Wednesday, November 07, 2007

It’s Element-ary, My Dear

A second sequel to the justly lauded 1974 period private-eye film Chinatown? Jack Nicholson, who played Los Angeles gumshoe J.J. “Jake” Gittes in both that movie and its rather confusing 1990 sequel, The Two Jakes, tells the MTV Movies Blog that he’s up for pulling Gittes out of retirement. “We always planned on making three films,” the actor is quoted as saying. “We wanted it all to be tied into elemental things. Chinatown is obviously water. The Two Jakes is fire and energy. And the third film was meant to be about Gittes’ divorce and relate to air.”

Nicholson goes on to say that this elusive third film was to be called Gittes vs. Gittes, and that it “was meant to be set in 1968 when no-fault divorce went into effect in California. It was to be about Gittes’ divorce. The secrecy of Meg Tilly’s character was somehow to involve the most private person in California, [aviator-industrialist] Howard Hughes. That is where the air element would have come into the picture.” Presumably, this means that the crime in Gittes vs. Gittes revolves somehow around the aviation industry.

There’s only one rather peculiar thing about all of this, as Christopher Campbell notes in Cinematical: There’s been lots of talk in the past about another Chinatown sequel, but with a very different plot. “That one,” Campbell writes, “mentioned as trivia on the IMDb and Wikipedia and elsewhere, even had a title, too: Cloverleaf. Set in the 1950s (making sense after the ’30s and ’40s setting of the prior two), this other planned film focused on the building of the Los Angeles freeway system. There was still to be an element theme, though; the sequel was to deal with air pollution. So, did Nicholson just make this story up, or [have] he and screenwriter Robert Towne really always [had] this fourth idea? [Were] there to be four parts for the four elements? Did they change this one to fit with the air theme? It’s all so complicated--which I guess is fitting for Chinatown.”

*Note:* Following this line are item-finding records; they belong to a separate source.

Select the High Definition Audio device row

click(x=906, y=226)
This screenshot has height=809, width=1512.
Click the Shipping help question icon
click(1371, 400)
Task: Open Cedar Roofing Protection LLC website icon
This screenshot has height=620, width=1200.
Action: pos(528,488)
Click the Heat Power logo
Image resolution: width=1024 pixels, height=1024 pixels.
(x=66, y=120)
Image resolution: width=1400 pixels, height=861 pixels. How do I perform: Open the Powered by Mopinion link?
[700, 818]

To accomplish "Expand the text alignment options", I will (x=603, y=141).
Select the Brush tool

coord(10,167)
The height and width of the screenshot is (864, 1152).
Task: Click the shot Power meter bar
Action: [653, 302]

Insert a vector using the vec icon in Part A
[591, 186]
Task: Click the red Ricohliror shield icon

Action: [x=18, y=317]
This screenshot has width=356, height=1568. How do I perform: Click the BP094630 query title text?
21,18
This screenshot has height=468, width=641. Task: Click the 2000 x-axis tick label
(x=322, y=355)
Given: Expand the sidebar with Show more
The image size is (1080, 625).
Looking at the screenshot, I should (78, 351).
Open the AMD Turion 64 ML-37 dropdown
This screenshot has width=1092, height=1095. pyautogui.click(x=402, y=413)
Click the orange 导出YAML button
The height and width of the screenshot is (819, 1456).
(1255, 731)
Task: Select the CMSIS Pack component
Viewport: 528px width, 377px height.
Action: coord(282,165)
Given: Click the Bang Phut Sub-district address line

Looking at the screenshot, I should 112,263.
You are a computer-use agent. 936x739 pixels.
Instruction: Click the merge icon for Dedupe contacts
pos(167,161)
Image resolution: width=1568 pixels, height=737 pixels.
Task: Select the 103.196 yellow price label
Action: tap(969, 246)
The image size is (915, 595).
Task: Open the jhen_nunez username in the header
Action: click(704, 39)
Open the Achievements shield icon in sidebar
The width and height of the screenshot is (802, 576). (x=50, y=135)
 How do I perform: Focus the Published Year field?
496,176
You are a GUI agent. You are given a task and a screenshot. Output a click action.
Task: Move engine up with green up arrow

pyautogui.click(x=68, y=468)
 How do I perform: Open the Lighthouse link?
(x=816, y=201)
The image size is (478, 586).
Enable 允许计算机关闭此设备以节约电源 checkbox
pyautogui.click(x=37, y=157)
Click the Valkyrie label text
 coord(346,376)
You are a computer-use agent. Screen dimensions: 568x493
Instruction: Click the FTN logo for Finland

READ MORE:DVD Watch: Chinatown--Special Collector’s Edition,” by Rick Klaw (The Austin Chronicle).

2 comments:

John McFetridge said...

Isn't the private eye movie about the building of the LA freeway system called "Who Framed Roger Rabbit?"

Wallace Stroby said...

Nicholson also talks at length about the planned third film on the "Jack on Jakes" feature on the new "Two Jakes" DVD that came out Tuesday. It's a pretty interesting supplement, about 20 mins. of Nicholson just talking about the character and the trials the second film went through before it was actually made. However, Robert Towne is probably the only one that could answer those questions for sure.